▶ **DIRECTION**: Copy the entries word for word, starting at the line that contains "You are a GUI" and continuing through the end of the entries. Leave the pictures out of your copy.

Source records
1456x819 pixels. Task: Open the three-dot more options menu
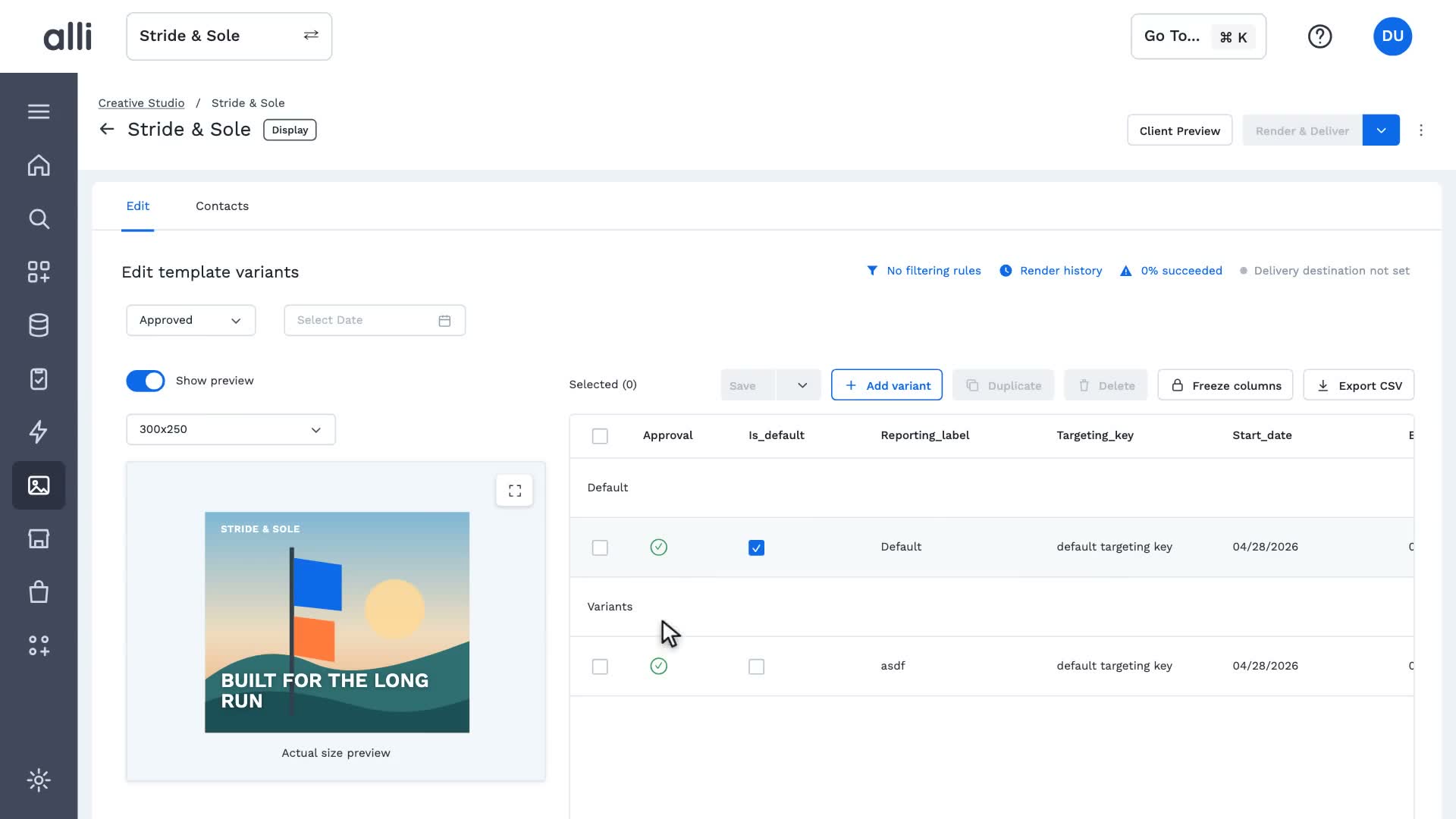(1421, 130)
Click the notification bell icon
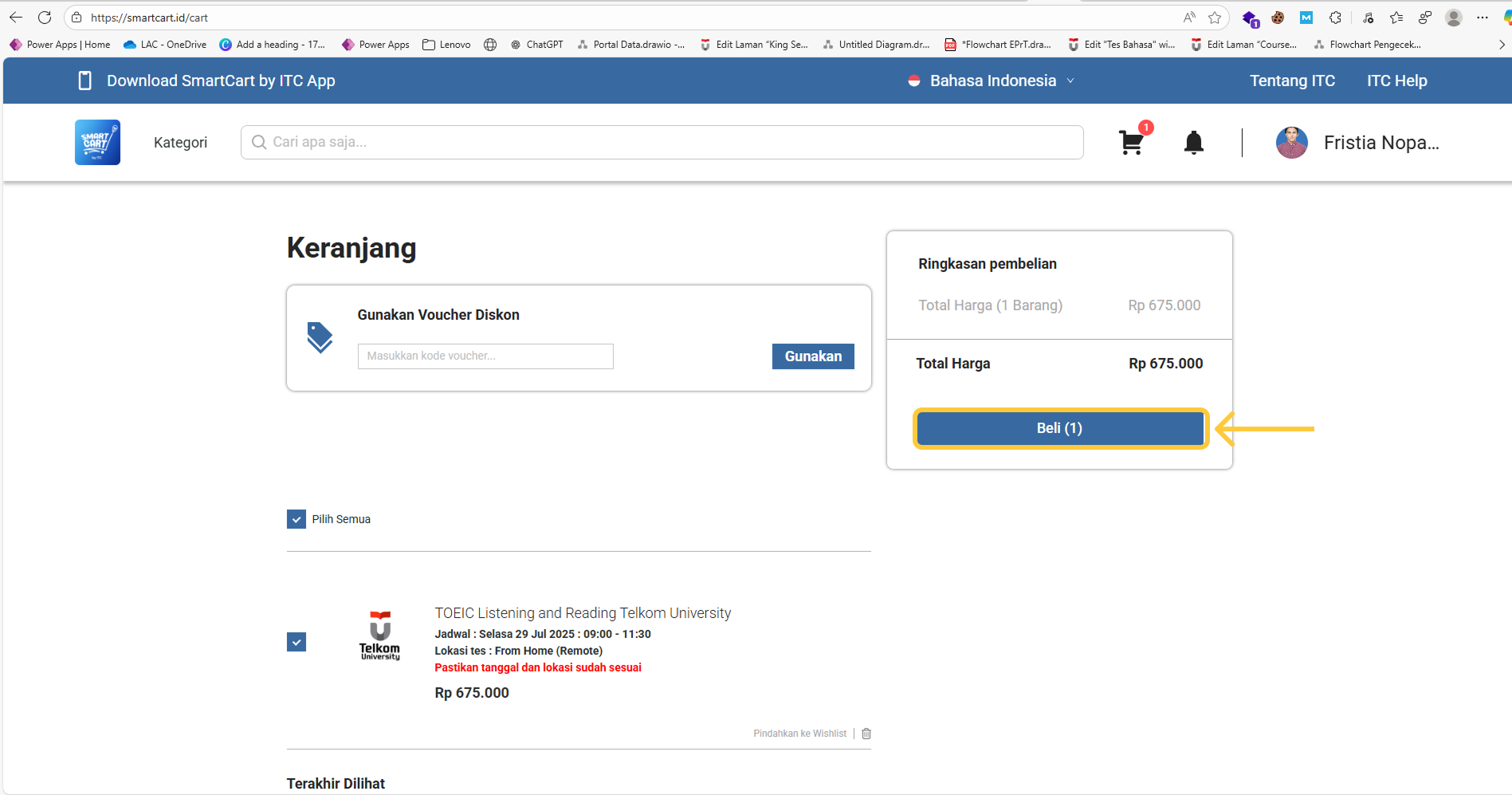The height and width of the screenshot is (795, 1512). pyautogui.click(x=1193, y=143)
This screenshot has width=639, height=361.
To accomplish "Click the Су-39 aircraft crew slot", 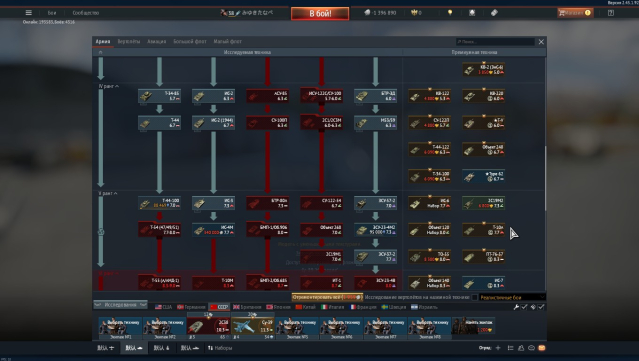I will coord(253,326).
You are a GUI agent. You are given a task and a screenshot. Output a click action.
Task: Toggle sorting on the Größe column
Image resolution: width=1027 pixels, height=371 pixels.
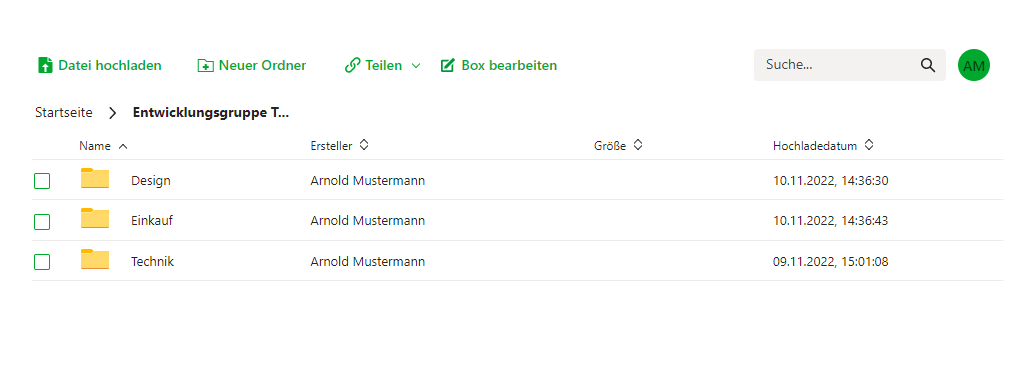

▶ **ANSWER TO THE PROBLEM**:
You are a GUI agent. You are given a task and a screenshot. Output a click action.
Task: Toggle sorting on the Größe column
Image resolution: width=1027 pixels, height=371 pixels.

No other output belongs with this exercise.